Jika kita membaca Al-Quran dan Hadits Nabi Muhammad SAW, kita tidak akan menemukan penyebutan secara spesifik tentang mazhab Syafi'i, Hanafi, Maliki, atau Hambali.

Meskipun demikian, Imam Abu Hanifah, Imam Malik, Imam Syafi’i, dan Imam Ahmed bin Hanbal (Imam Hambali) adalah ulama-ulama besar yang hebat, yang harus kita cintai dan hormati. 

Mereka datang dengan tujuan untuk menyederhanakan agama, bukan untuk memecah belah atau membuat sekte baru.

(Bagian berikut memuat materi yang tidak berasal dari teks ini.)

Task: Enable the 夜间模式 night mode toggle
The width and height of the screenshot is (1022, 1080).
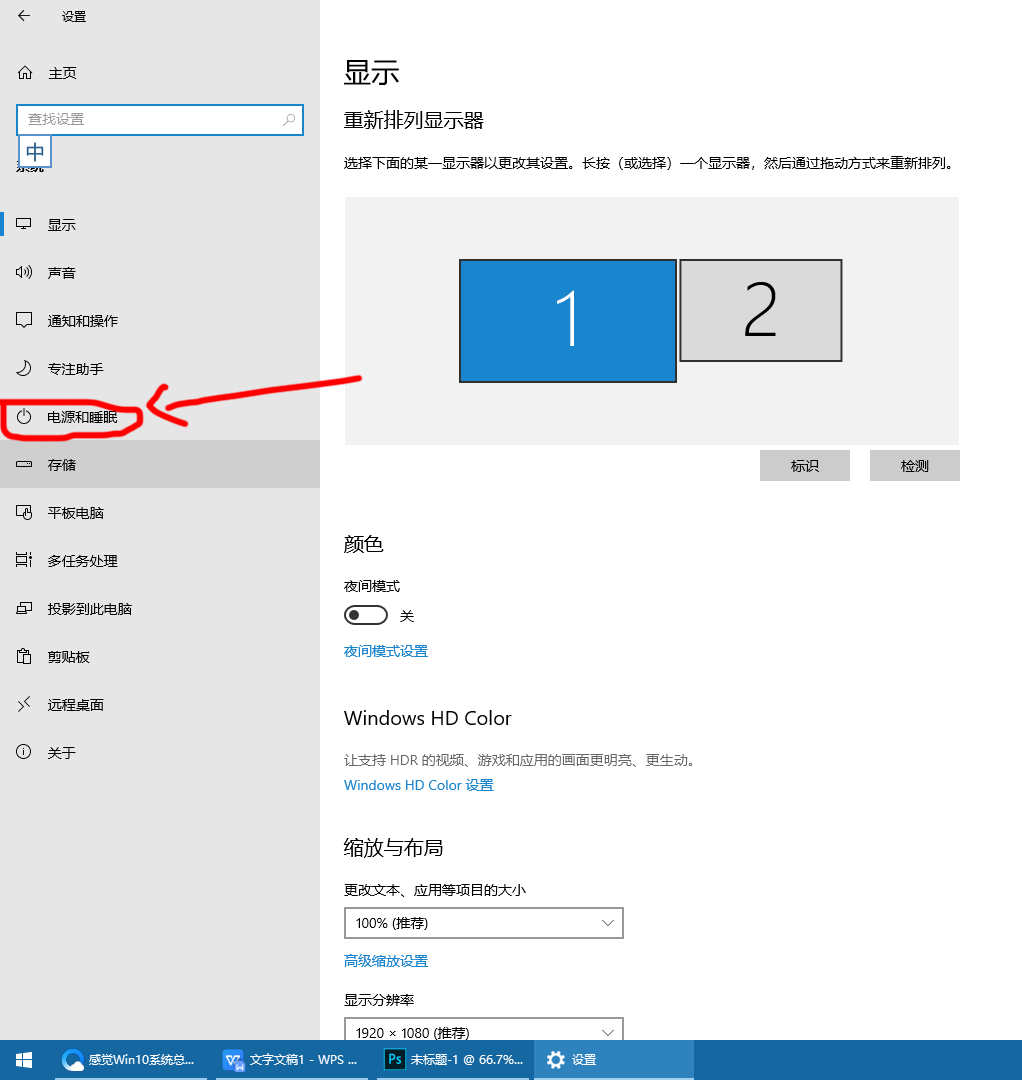Action: (x=366, y=614)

Sangat penting untuk menyadari bahwa perbedaan antara keempat mazhab ini sangat kecil, terutama dalam isu-isu utama. 

Lebih dari 95% ajaran mereka adalah sama. Semua mazhab sepakat bahwa seorang Muslim harus shalat lima waktu, membayar zakat 2,5%, dan melaksanakan puasa Ramadhan.

Perbedaan yang ada hanyalah sekitar 2% hingga 5%, umumnya dalam aspek-aspek fiqh minor atau kecil. Misalnya, perbedaan mengenai letak tangan saat shalat (di atas dada atau di bawah pusar). 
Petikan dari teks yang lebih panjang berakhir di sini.